If you create a clustered index, the following information may appear.
The table already is a clustered index:
An error has occurred. A table cannot create two clustered indexes, which will result in one table having two sorts at the same time, which is not possible.
The table is empty:
SQL Server updated the clustered index in the system tables, and there is no space allocated.
The table has rows. The table does not has nonclustered indexes:
SQL Server updated the clustered index in the system tables.
SQL Server sorts the tables in the order of the index keys.
The table has rows. The table has nonclustered indexes:
SQL Server frees up the space occupied by nonclustered indexes, but retains the metadata.
SQL Server updated the clustered index in the system tables.
SQL Server builds a clustered index.
Rebuilds a nonclustered index based on metadata. No other choice, nonclustered indexes must be rebuilt. The label for each entry, formerly the RID, is now the key value of the clustered index. Therefore, the size of each entry is different from the original size.
Therefore, if you are creating multiple indexes in a table, in order to save time and reduce imagery, you should create a clustered index and then create a nonclustered index.
To create a nonclustered index
The table is empty:
SQL Server updated the nonclustered indexes in the system tables.

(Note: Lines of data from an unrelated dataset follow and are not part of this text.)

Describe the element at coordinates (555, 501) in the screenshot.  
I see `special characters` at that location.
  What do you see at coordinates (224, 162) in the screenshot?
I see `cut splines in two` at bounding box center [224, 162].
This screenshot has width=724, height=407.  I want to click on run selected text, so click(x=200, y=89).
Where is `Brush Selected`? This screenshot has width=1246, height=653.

There is no space allocated at this time.
The table has rows:
SQL Server updated the nonclustered indexes in the system tables.
SQL Server scans the table, contains other nonclustered indexes that require columns, builds an index entry for each row, and sorts the entries in indexed order.
modifying indexes
Modifying the index allows you to do four things:
- Disables indexing.
- Rebuild the index.
- Reorganize the index.
- The option to change the index.
Remember: One thing to modify the index does not allow you to do, that is to change the columns that make up the index key. If necessary, you can only delete the index and then create a new index, or use the DROP_EXISTING option when creating index.
disabling indexes
Disables indexing, using the Disable keyword.

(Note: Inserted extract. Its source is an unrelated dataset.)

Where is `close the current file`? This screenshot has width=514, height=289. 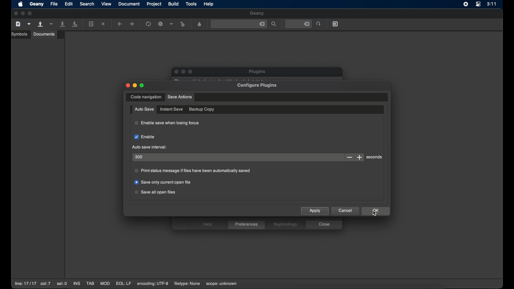 close the current file is located at coordinates (104, 24).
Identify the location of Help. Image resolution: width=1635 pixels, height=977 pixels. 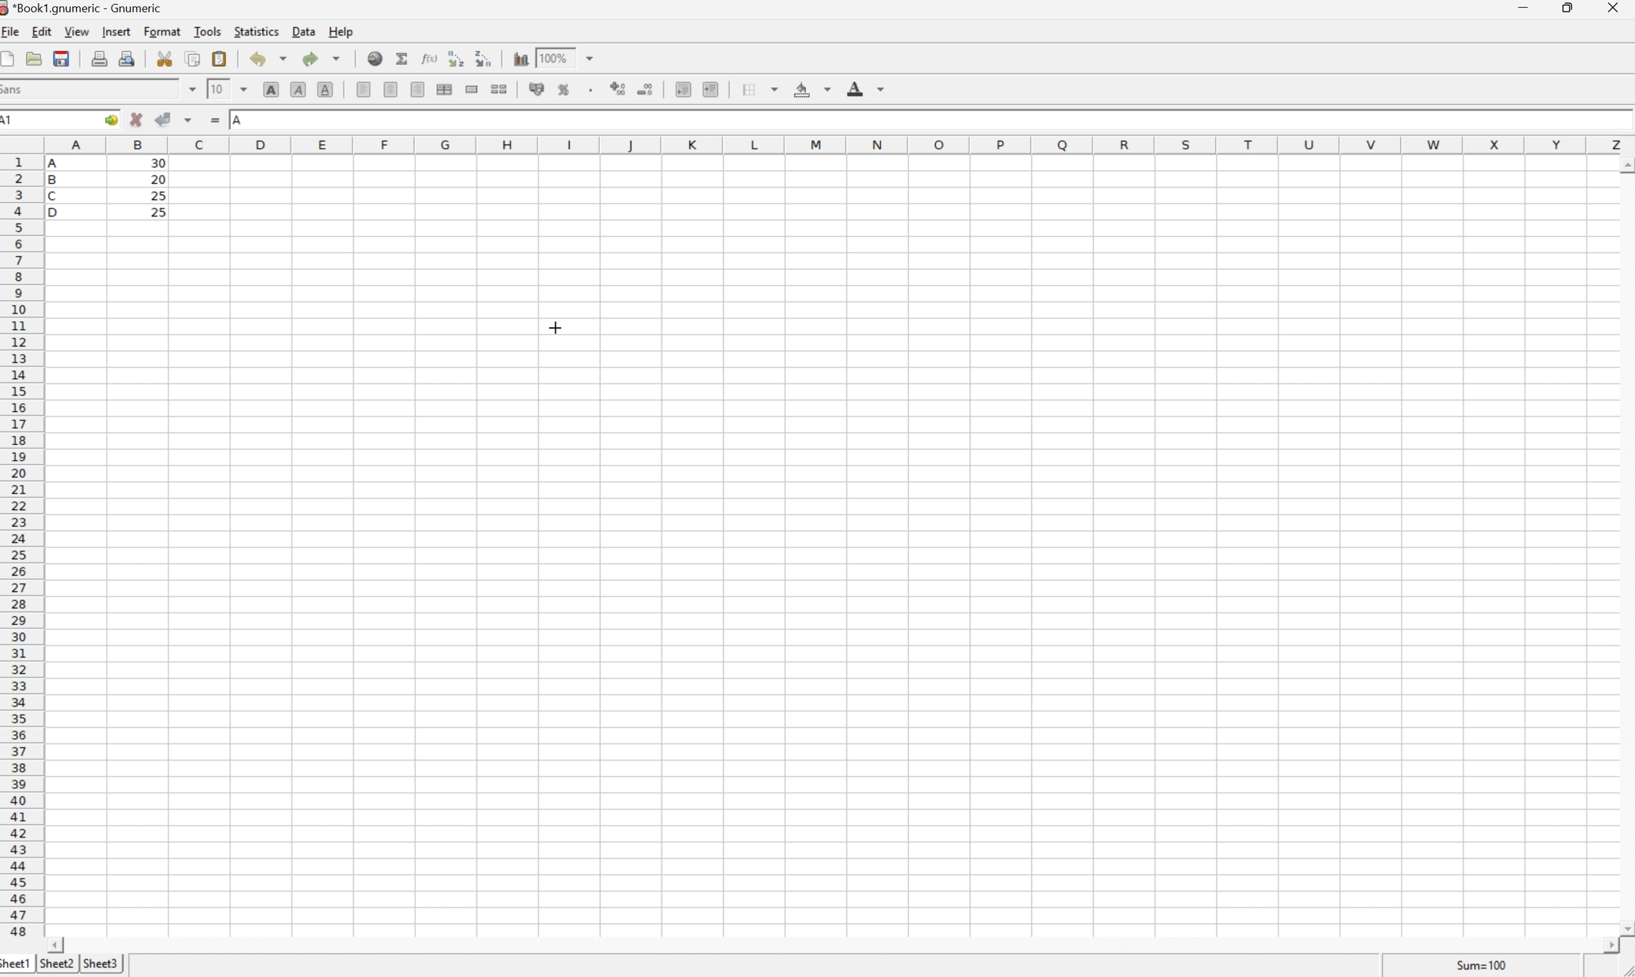
(342, 31).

ALTER INDEX Pk_fragtest_pkcol on fragtest GO
Disabling the index does not remove the definition of the index from the system tables. All disabled indexes can be rebuilt or deleted at a later time.
Disabling nonclustered indexes frees the disk space that the index consumes. After you disable nonclustered indexes, all queries are the same as no indexes.
Disabling a clustered index frees the space occupied by non-leaf layers in the index. After you disable a clustered index, the table cannot be queried and updated.
Because disabling an index is accompanied by a space release, processing requires a small amount of processor time and log file IO.
The primary reason to disable indexing is to save some disk space when rebuilding the index. If the index is not disabled, the rebuild process maintains an old version of the index until the new version's index is created, resulting in two versions consuming disk space at the same time. The index is deleted first, and the entire index is saved during the rebuild process.
Rebuilding indexes
Rebuild the index using the following statement.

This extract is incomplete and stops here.